Implications of the Spring Regulatory Agenda
While terms like “pre-rule activities,” “rulemaking,” and “comment period” can be confusing for the average Oak Park resident, one of the most important pieces of information about CFPB rulemaking is simple: the agency is taking steps to protect consumers from abusive and unfair debt collection practices. As the article explains, the CFPB’s Spring 2016 Regulatory Agenda “is an indication of its intentions to move forward with the debt collection . . . process in the near term.”
The updated agenda indicates that the CFPB expects its pre-rule activities to last until at least June of this year. In other words, the rulemaking process will not move forward until then, and the pre-rule activities may in fact last beyond that date. While the agenda does make clear that the CFPB is moving along in the rulemaking process, its recently released agenda does not “really provide any significant insight into the date when a proposed rule for debt collection will finally be released,” according to the article. The article also underscores that the rulemaking has been delayed previously.
Impact of CFPB Debt Collection Rulemaking
What will the eventual impact look like when it comes to CFPB rulemaking? According to the CFPB’s website, a significant part of the agency’s Congressional mandate is to create rules that help to keep consumer finance markets effective. One of the more significant concerns in the CFPB’s recent rulemaking efforts concerns mandatory arbitration clauses.

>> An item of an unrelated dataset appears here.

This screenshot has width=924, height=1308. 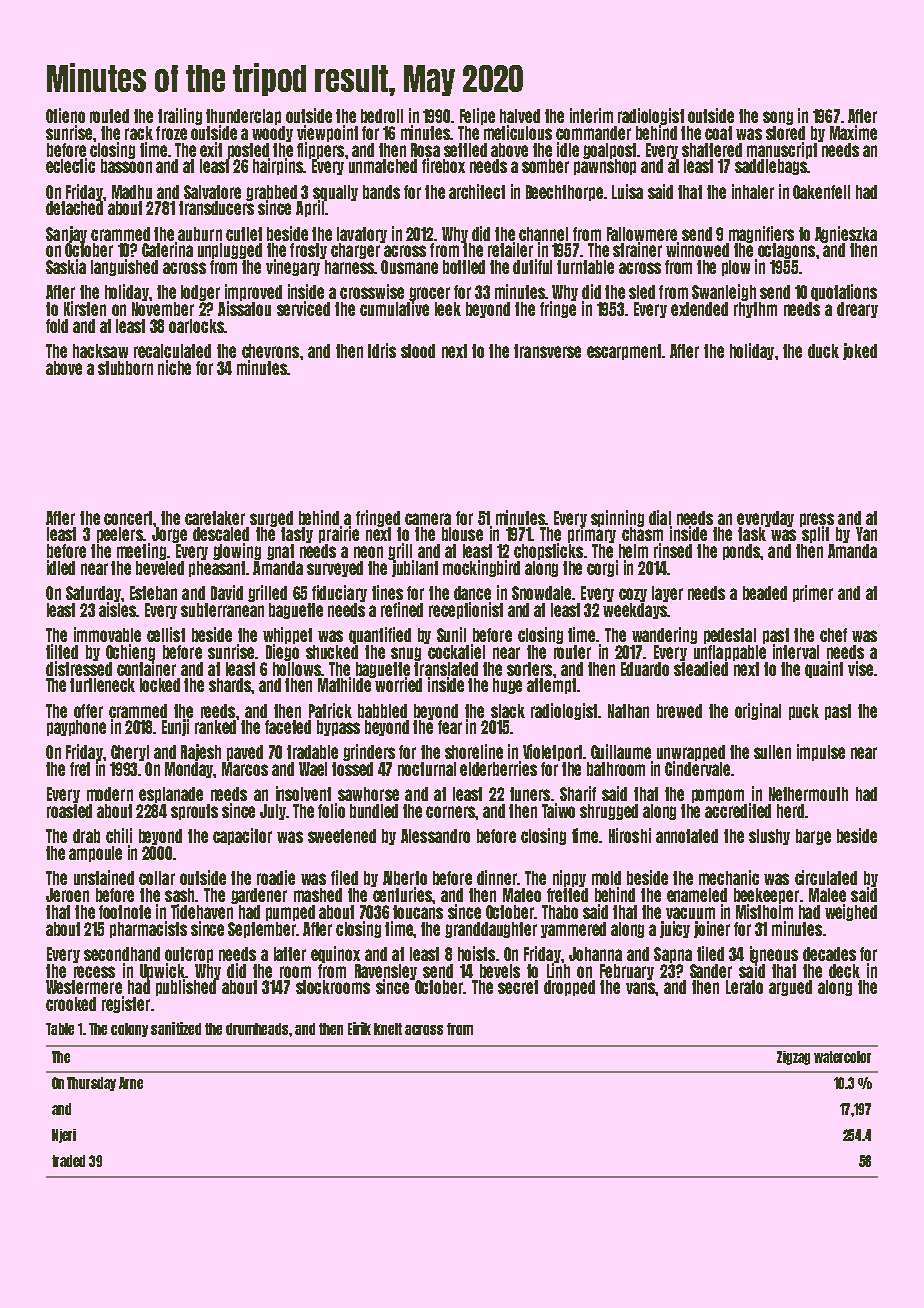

As a CFPB article makes clear, the agency is concerned that mandatory arbitration clauses, in many cases, hurt consumers. As such, the agency has proposed rules to prohibit mandatory arbitration clauses. The proposed rules are “designed to protect consumers’ right to pursue justice and relief and deter companies from violating the law.” In recent years, more credit card contracts and bank agreements have had mandatory arbitration clauses in them. In many cases, consumers do not even know that they have agreed to arbitration in the event that they are wronged by a creditor. Indeed, “hundreds of millions of consumer contracts” contain mandatory arbitration clauses, and they can prevent consumers from getting a fair hearing in court.
When do pre-rule activities and proposals finally result in rules going into effect? When a rule is proposed, there is a required comment period in which members of the public can provide comments. Only after the comment period will an agency like the CFPB issue a regulation.